Familiar though I was with the Inferno, I had never touched the other two books in the Commedia before finally setting myself to it this year. Fully aware of the book's import and influence, it seemed insulting to read it in English, and I set out to do it backward and in heels--in Middle Italian. Refusal to do things the easy way is a point Dante and I have in common. Like Dante, I set my nose to the belt sander, and did it. I wonder if, like me, Dante also felt dissatisfied with the result.
The Commedia is a masterpiece; of that there is no doubt. It's a fractal mosaic of words and ideas, as awe-inspiring in its geometry as in its language. But that was the easy part. Dante eats words and shits terza rima. What he set out to do, however, was not merrely to write a glorious labyrinth of epic poetry. He set his sights no lower than to solve the mysteries of existence, and resolve the fundamental contradictions at the heart of the religion that shaped his entire life. His decision to make himself the sojourner in the story makes it obvious that it's an allegory of the doubts he wrestled with in life, but it would be a mistake to stop there. The journey of the character Dante parallels that of the believer Dante, to be sure, but there is a third journey here: that of the author. The Commedia is not an explication of the conclusions that bolstered his faith; it bears the marks of a thought in progress, the conclusion of which was unsure at the outset.

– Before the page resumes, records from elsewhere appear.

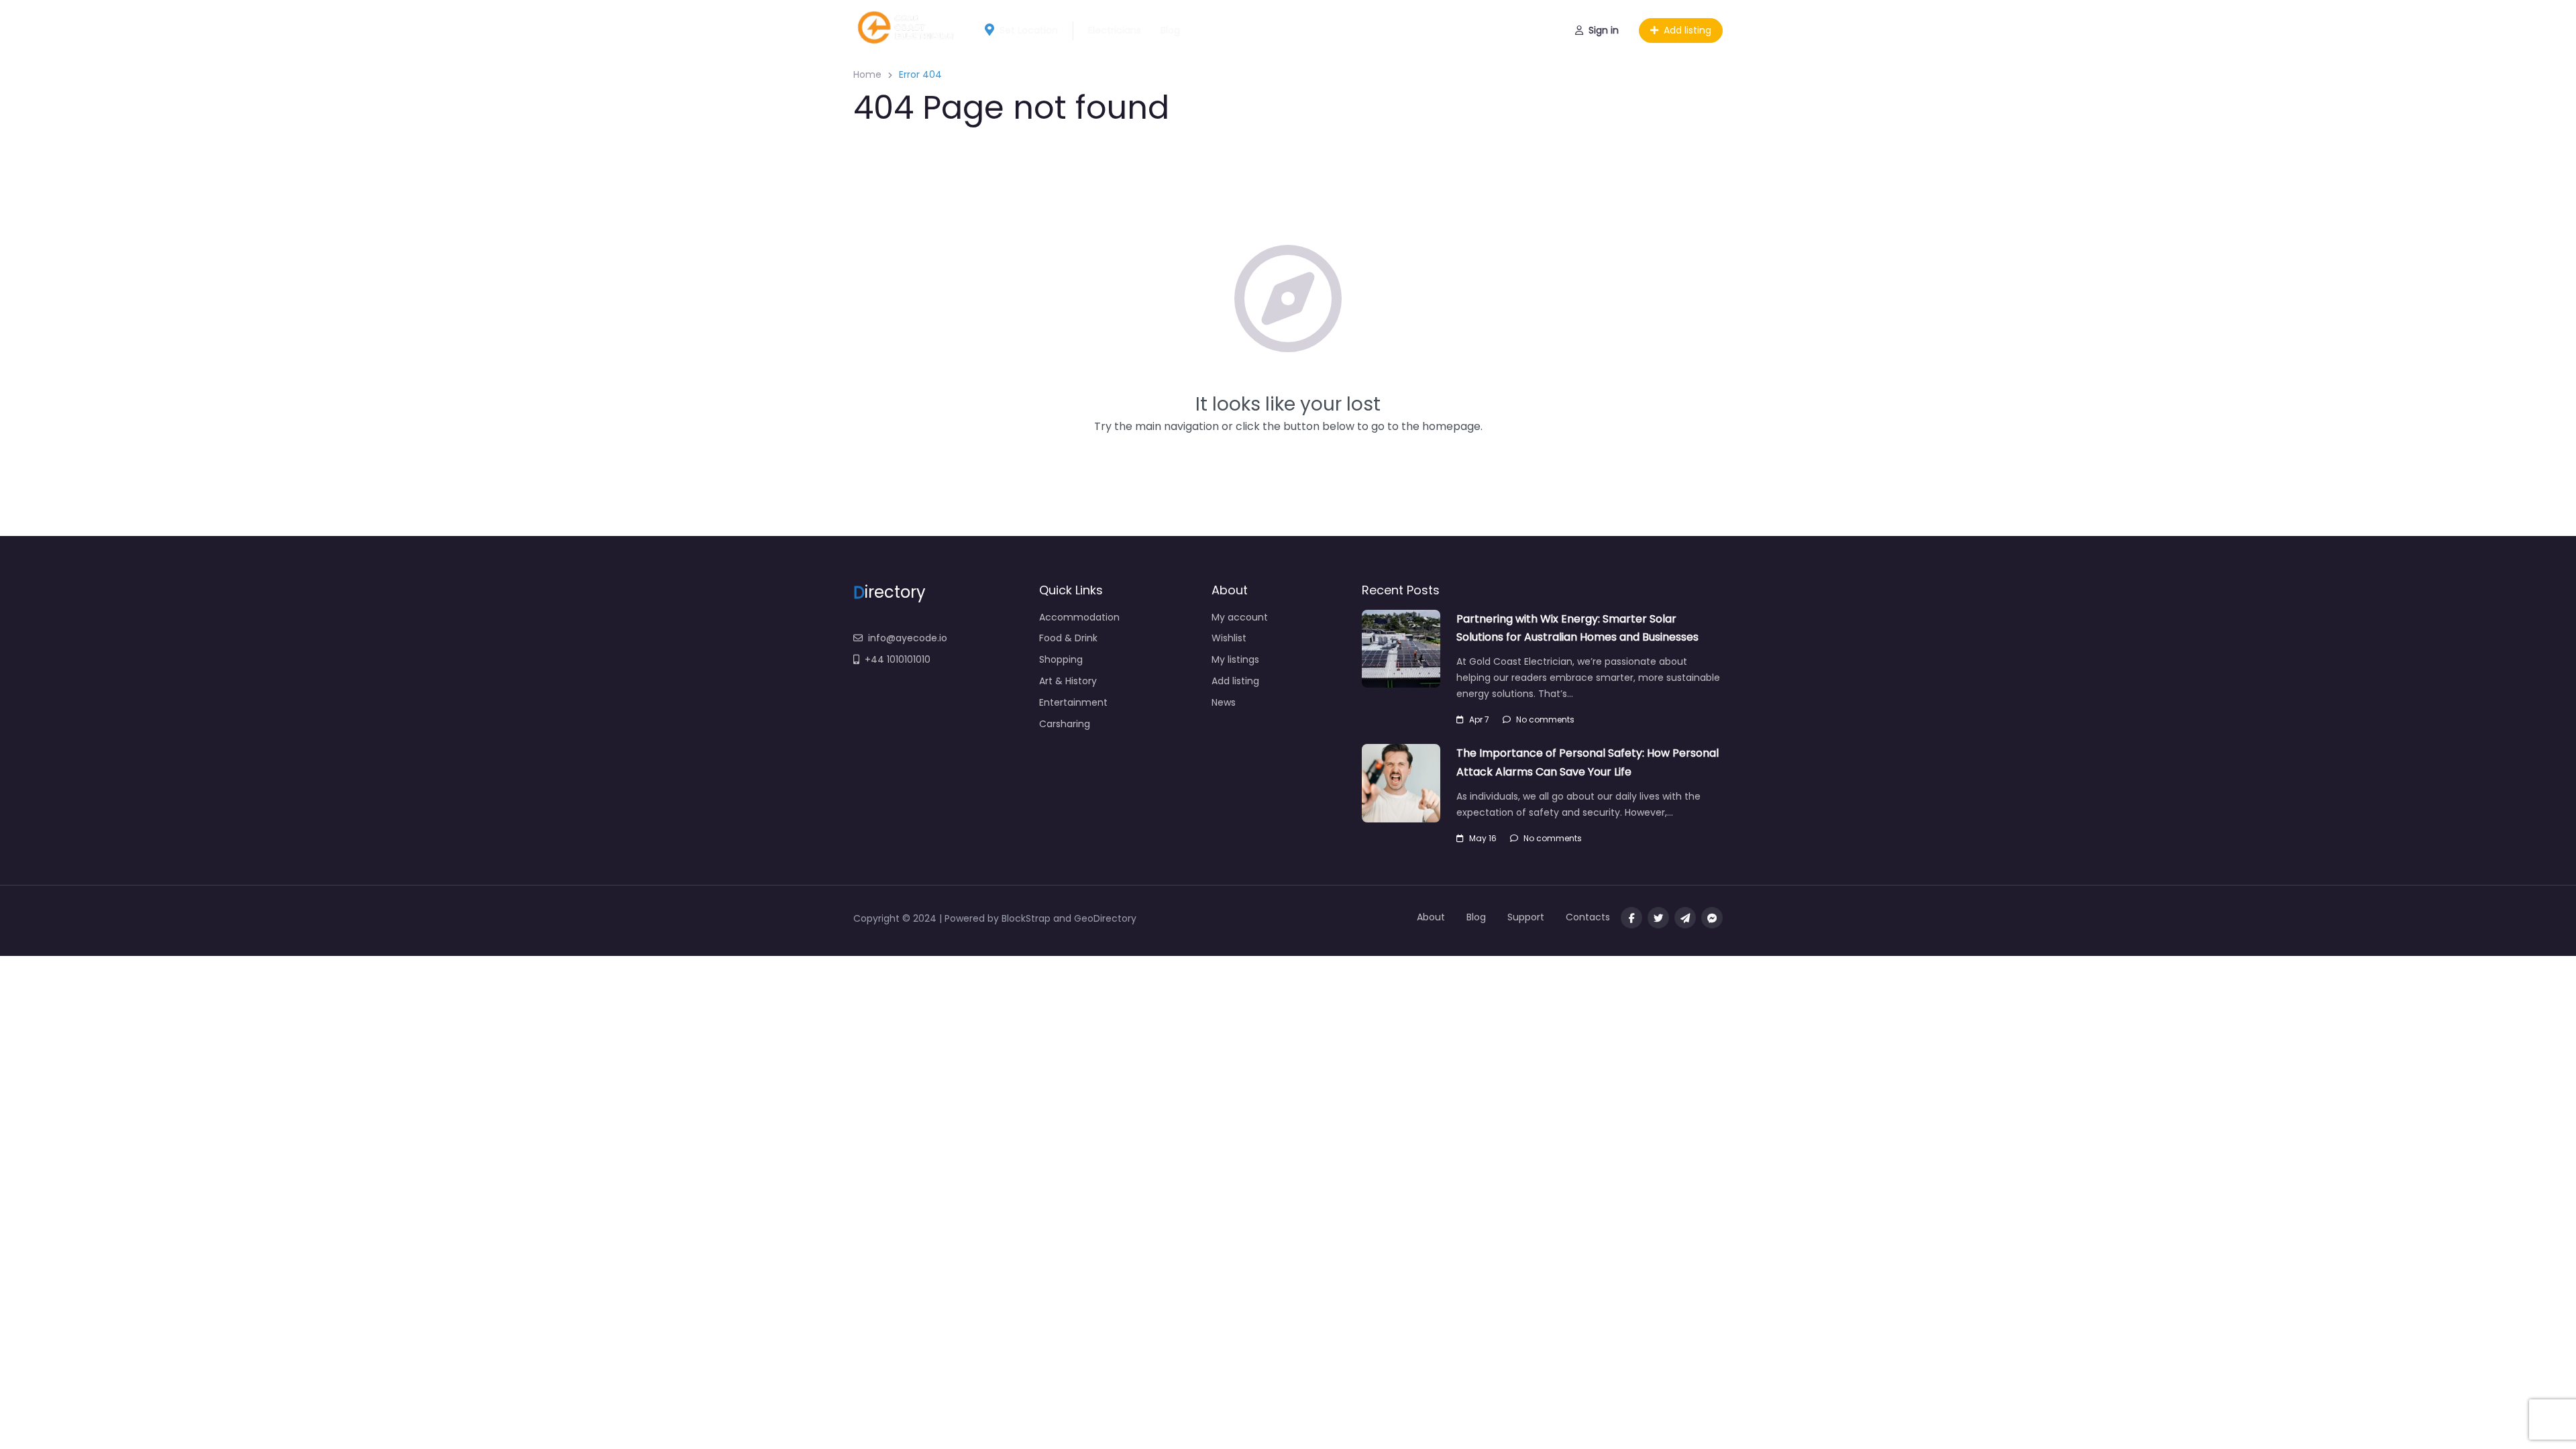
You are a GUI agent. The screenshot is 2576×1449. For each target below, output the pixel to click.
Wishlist (1229, 638)
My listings (1235, 659)
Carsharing (1064, 724)
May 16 (1483, 838)
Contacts (1588, 917)
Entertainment (1073, 702)
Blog (1170, 30)
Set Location (1029, 30)
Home (867, 74)
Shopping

And the conclusion of those three journeys, the believer, the writer, and the character, might possibly have been less definitive that they would have wanted. After all of that, after a literary, if not literal, trip to hell and back, the answer to the question, "How can all of this that I believe and have been taught possibly be true?" turns out to have been, "None of your business. It is for God to know and understand. It is for you to believe and follow." The character was satisfied. He even pretended that it was an actual answer. Maybe the believer in Dante was also content to leave it there. But how could the writer have been? How could a mind that would bother to ask the question have been satisfied with that answer? One who set out to prove by logic and theology that God is indeed just and good . . . surely he saw how thoroughly he failed at that task. And the reader--this reader, who wore Dante like a robe while reading, and eagerly awaited the ultimate answer in the ultimate sphere, some truth buried in the cornices of this towering masterpiece--how could he feel otherwise?